Locally advanced cutaneous squamous cell carcinoma (cSCC). (A) cSCC in a 83-year-old male patient, located on the right parietal region, no previous treatment, late diagnosis. (B) cSCC in a 77-year-old male patient on the left shoulder, recurrent to surgery. (C) cSCC on the leg of a 61-year-old immunosuppressed male, no previous treatment. (D) cSCC on the scalp of a 89-year-old male patient, recurrent after radiotherapy.
In phase 2 trial of cemiplimab for advanced cSCC, locally advanced cSCC patients were included if they experienced recurrence after 2 or more surgical procedures with subsequent unlikely curative resection, if the tumor already reached substantial local invasion precluding complete resection, or if surgical treatment would lead to substantial complications or deformity. Acceptable reasons for RT to be considered inappropriate were: previous RT with further RT exceeding the threshold of an acceptable cumulative dose, judgment of the radiation oncologist that the tumor was unlikely to respond to RT, or a risk–benefit assessment that RT was contraindicated for the patient [ 30 ] .

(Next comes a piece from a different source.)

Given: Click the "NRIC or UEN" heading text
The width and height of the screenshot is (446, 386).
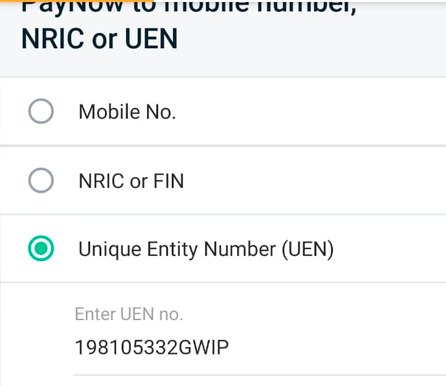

Clinical progression of cSCC into the advanced form seems to be associated not only to the intrinsic aggressiveness of cSCC, but also to patient characteristics that may impact on clinician decision and incomplete tumor initial management.
Regarding real-life profile of advanced cSCC patients, a retrospective study by Hillen et al [ 3 ] , analyzed 190 patients with advanced cSCC. Patients presented a median age of 78 years, an ECOG status 0–1, and location of the primary tumor most frequently on the head and neck, including high-risk locations such as ears or lips. Despite nonmalignant comorbidities influenced the decision for cSCC-specific therapy in only 21% of patients, the authors highlighted the fact that many clinicians might be unaware that locally advanced cSCC can lead to death. Eigentler et al [ 31 ] , showed that in a cohort of 1,434 patients who excised a cSCC between 2005 and 2015 and were followed-up for a median period of 36.5 months, a higher number of patients died due to local infiltration in the head region or regional infiltration into neck lymph nodes, compared to death due to visceral metastases.
Concerning pitfalls of initial management of cSCC, a retrospective study by Deilhes et al [ 32 ] , in a cohort of 109 patients with advanced cSCC, showed that 63% of patients had a delay of more than 3 months between the lesion’s first observation and biopsy, 62% of patients had incomplete histological examinations, and only 35% of patients completed all the procedures required for optimal management of the disease. Moreover, the authors highlighted that 75% of their patients’ cohort were living in rural areas and the decreased availability of dermatologists might have impacted mismanagement of the disease.
The clinician’s goal should be the recognition and appropriate treatment of cSCC at higher risk for recurrence and/or for progressing into advanced disease. However, it should be acknowledged that diagnosis, management, and follow-up of high-risk cSCC are still not straightforward. More studies are needed to standardize the relevance of each risk/prognostic factor, to explore the risk estimation of outcomes, and to prove the utility of disease-staging modalities. The adjuvant setting should be further explored to prevent progression of the disease. Currently, diagnosis and management of high-risk and advanced cSCC rely on a multidisciplinary approach that favors the most suitable therapeutic option based on the characteristics of the patient and of the disease.